The individual models, with RF, CAT, and ETR, were tops in performance and established a high benchmark in terms of RMSE, MAE, NSE, and R metrics. The feature importance analysis, enriched by permutation importance scores and SHAP values, revealed a significant impact of river discharge (Q) on predictions, a finding that corroborated across all the models and resonated with fundamental hydrological principles. Furthermore, bed slope (S) and flow width (W) have been consistently recognized, although with varying degrees of influence.

Sequential feature inclusion and exclusion analyses demonstrated the specific influence of each single variable on model performance. This analysis provided valuable guidance on feature prioritization in situations constrained by data scarcity. Moreover, uncertainty assessment through Monte Carlo simulation has emphasized the important role of data volume in model training and confidence. This directly correlates with increased training data and improved predictive accuracy and reliability.
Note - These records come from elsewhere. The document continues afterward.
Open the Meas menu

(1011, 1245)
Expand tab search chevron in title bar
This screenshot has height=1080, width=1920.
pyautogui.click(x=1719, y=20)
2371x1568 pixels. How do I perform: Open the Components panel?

The ensemble techniques—WAE, SE, and VE—demonstrated their power, not just matching but slightly exceeding the performance of the most accurate individual models. This small improvement in RMSE and R scores is especially notable given the already high performance of individual models, suggesting that the ability of multiple models to integrate multiple predictions can provide an advantage.

This study has comprehensively examined the capabilities and limitations of individual and ensemble models in river bed load estimation. The ensemble methods, in particular, have shown that they can offer a valuable pathway to improve predictive accuracy and reduce uncertainty. The research has contributed to advancing ML applications in hydrology and highlighted the importance of strategic data collection and model selection.